=== TEXT TO READ ===
This is a sorely lacking skill in our profession, as emotional intelligence often gets lost in the training shuffle when becoming a voice teaching professional.

What is a difficult conversation? According to Stone, it’s this:


Here are some examples:

  • How do I engage with a colleague that has disrespected me on social media?
  • How do I deal with a parent that wants to sit in on every lesson?
  • How do I engage with a student that is resisting my teaching, isn’t practicing, doesn’t show up on time?
  • How do I deal with a mom making extra demands on my already full calendar?
  • How do I have the conversation to get a family to pay me on time?
  • How do I have an honest conversation with a student I’m worried about?

Pithy quotes and advice from fellow teachers on social media can be rarely helpful. “FIRE THEM!,” lacks nuance and misses the humanity of the situation. If only the world could exist in such absolutes! I wish more teachers would be careful of the pedagogical company they keep when asking for advice of such a nature. Pedagogical collectivism doesn’t always work on a personal level.

Delivering a difficult message is like throwing a hand grenade. Coated with sugar, thrown hard or soft, a hand grenade is still going to do damage. Try as you may, there’s no way to throw a hand grenade with tact or to outrun the consequences. And keeping it to yourself is no better. Choosing not to deliver a difficult message is like hanging on to a hand grenade once you’ve pulled the pin.

=== DATASET CONTENT ===
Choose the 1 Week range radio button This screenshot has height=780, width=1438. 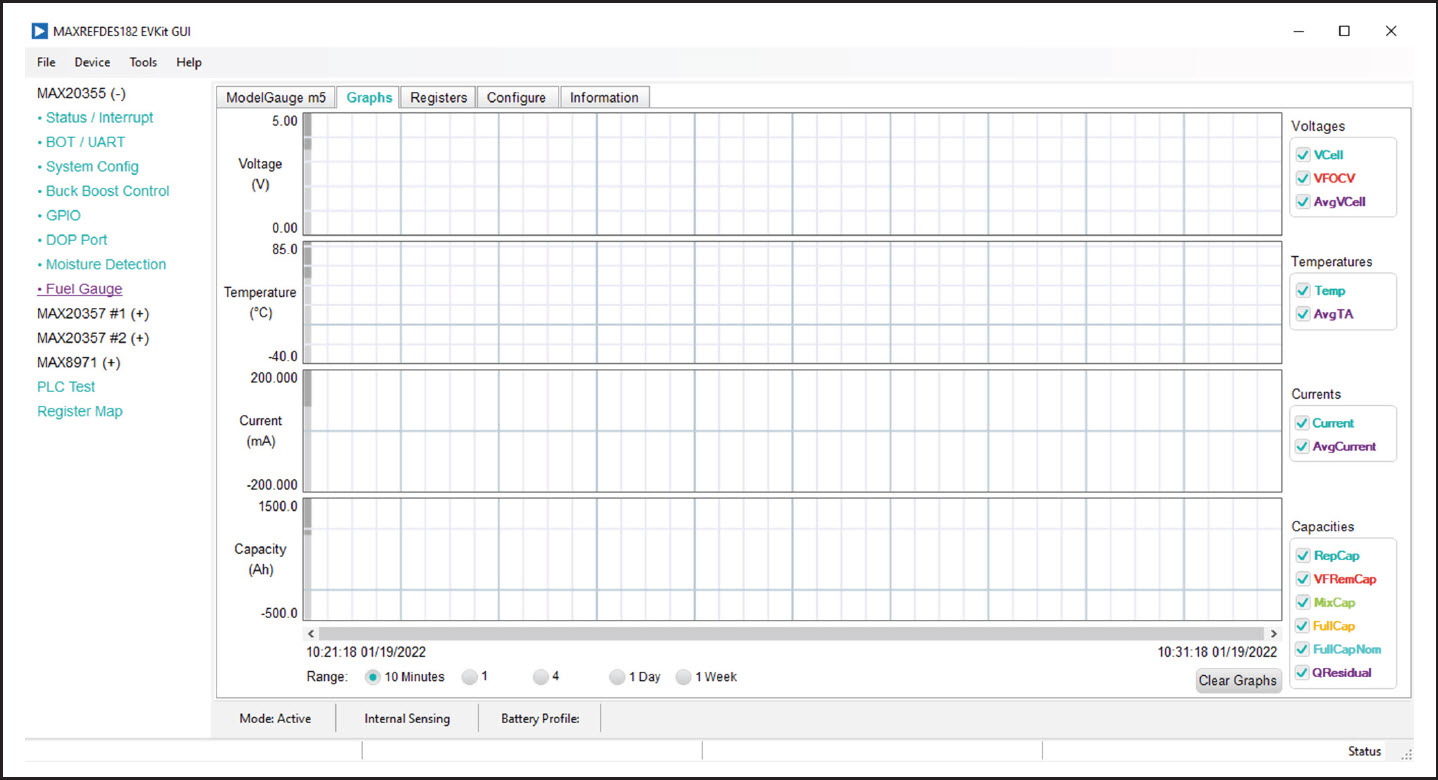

=== PROBLEM TO WORK ON ===
Quote the passage on difficult conversations word for word, from "Here are some" to "I’m worried about?".

=== THE OUTPUT ===
Here are some examples:

  • How do I engage with a colleague that has disrespected me on social media?
  • How do I deal with a parent that wants to sit in on every lesson?
  • How do I engage with a student that is resisting my teaching, isn’t practicing, doesn’t show up on time?
  • How do I deal with a mom making extra demands on my already full calendar?
  • How do I have the conversation to get a family to pay me on time?
  • How do I have an honest conversation with a student I’m worried about?